Sie setze sich "für eine zeitgemäße Kirche in dieser Gesellschaft ein, die am Puls der Zeit ist und in die Zukunft geht - nicht rückwärts". Sie freue sich, "dass so viele Pfarren und kirchliche Einrichtungen - zum Beispiel im Bereich der Jugendseelsorge - im vergangenen Jahr innovative und kreative Ideen besonders auch im Bereich Social Media umgesetzt haben".
Auch wirtschaftlich leiste die Kirche in Oberösterreich viel. Eder-Cakl: "Lebendige Pfarrgemeinden mit Festen und Veranstaltungen sind ein wesentlicher Wirtschaftsfaktor für die Wertschöpfung in der Region. Bei Sanierungen und Neubauten wird im Besonderen auf die Berücksichtigung regionaler Firmen geachtet. Rund 1.500 Kirchen und Kapellen in Oberösterreich sind darüber hinaus ein wichtiges und erhaltenswertes Kulturgut."
Anliegen der Gläubigen wahrnehmen
Für den Innsbrucker Generalvikar Roland Buemberger zeigten die aktuellen Zahlen zur kirchlichen Statistik, dass Kirche und der katholische Glaube noch immer stark in Tirol verwurzelt sind: "Unsere SeelsorgerInnen und kirchlichen MitarbeiterInnen sind diesem Vertrauen und Auftrag verpflichtet, die Anliegen der Gläubigen wahrzunehmen und diese in Qualität, Freude, Verlässlichkeit und Zuversicht zu begleiten. Gleichzeitig muss uns die weiterhin hohe Zahl von Ausgetretenen sehr zum Nachdenken bringen", so der Generalvikar in einer Aussendung am Mittwoch.

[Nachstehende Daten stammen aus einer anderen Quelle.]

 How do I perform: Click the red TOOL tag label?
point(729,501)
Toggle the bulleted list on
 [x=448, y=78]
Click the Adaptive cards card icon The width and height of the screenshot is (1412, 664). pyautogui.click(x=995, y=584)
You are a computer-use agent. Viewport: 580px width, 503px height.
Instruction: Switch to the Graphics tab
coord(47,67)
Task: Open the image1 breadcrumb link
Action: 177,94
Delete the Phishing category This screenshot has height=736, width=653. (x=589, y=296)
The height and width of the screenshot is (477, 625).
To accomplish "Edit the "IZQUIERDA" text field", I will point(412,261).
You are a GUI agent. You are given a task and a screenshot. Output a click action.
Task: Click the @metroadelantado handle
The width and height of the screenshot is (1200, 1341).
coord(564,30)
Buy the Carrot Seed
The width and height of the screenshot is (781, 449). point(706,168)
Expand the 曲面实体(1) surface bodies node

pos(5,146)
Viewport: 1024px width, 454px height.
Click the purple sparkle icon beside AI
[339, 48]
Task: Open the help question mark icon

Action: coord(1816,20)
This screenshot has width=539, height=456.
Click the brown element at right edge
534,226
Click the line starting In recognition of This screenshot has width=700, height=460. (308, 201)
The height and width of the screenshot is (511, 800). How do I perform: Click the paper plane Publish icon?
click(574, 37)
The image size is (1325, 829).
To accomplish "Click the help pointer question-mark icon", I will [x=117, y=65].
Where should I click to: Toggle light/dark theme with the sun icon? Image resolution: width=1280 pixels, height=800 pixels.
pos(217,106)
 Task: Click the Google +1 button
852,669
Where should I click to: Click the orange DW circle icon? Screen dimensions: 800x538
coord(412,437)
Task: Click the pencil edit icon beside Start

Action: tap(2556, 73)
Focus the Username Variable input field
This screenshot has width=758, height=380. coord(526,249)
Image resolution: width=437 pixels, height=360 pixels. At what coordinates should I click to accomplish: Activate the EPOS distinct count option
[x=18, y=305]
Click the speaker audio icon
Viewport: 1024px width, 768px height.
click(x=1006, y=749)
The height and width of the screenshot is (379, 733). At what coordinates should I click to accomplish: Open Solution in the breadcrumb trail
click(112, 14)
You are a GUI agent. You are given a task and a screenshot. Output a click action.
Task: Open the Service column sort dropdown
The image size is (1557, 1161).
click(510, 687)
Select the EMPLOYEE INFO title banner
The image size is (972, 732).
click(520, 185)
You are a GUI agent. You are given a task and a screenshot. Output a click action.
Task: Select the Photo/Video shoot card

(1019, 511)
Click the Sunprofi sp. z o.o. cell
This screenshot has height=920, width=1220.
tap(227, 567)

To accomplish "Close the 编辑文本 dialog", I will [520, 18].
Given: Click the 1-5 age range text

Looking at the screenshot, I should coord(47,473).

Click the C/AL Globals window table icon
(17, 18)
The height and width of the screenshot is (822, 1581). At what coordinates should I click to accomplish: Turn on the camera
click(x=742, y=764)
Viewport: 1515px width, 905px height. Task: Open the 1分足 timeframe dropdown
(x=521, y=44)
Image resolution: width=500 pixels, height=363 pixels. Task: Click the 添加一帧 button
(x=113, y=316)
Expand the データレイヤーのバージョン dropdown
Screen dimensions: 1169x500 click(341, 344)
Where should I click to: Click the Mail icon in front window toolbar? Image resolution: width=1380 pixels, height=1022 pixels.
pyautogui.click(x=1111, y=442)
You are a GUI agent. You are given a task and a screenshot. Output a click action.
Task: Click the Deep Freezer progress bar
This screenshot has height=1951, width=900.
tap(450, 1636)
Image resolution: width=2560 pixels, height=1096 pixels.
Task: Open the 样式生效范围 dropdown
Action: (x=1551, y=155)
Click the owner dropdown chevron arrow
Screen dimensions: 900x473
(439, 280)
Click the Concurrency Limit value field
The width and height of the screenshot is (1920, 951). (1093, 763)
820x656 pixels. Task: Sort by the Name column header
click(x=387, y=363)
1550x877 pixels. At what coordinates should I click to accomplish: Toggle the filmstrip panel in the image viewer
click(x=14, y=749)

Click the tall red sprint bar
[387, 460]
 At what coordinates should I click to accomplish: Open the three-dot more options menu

Die Diözese Innsbruck zählte 2020 369.768 Katholiken (2019: 374.034). 3.662 Personen verließen die Kirche (2019: 4.313). Die Zahl der Eintritte belief sich 2020 auf 289 (2019: 395). 37 Personen widerriefen ihren Austritt (2019: 54).
"Ein herzliches 'Vergelt's Gott' allen, die der katholischen Kirche in Tirol auch in diesem schweren Jahr treu geblieben sind und uns unterstützen konnten! Auch wenn wir immer noch viele Austritte verschmerzen müssen, glaube ich doch, das Jahr 2020 hat dazu beigetragen, dass viele Menschen die Kirche heute anders beurteilen als noch vor zwölf Monaten", zeigte sich Finanzkammerdirektor Rainer Kirchmair in der Aussendung überzeugt.
Viele Tirolerinnen und Tiroler hätten gespürt und gesehen, dass sowohl die Priester als auch die Haupt- und Ehrenamtlichen der Diözese und der Pfarren bestmöglich für die Gläubigen da sein wollten. Im Jahr 2021 stünden die kirchlichen Organisationen allerdings vor finanziellen Herausforderungen, erklärte Kirchmair: "Uns ist die finanzielle Situation der einzelnen Kirchenbeitragszahler ein besonderes Anliegen. Ich kann nur appellieren, dass vor allem die Kirchenbeitragspflichtigen, die unmittelbar finanziell von der Pandemie betroffenen sind, Kontakt mit unseren Kirchenbeitrags-Service-Stellen aufnehmen, um die individuelle finanzielle Situation bei der Berechnung des Kirchenbeitrages berücksichtigen zu können."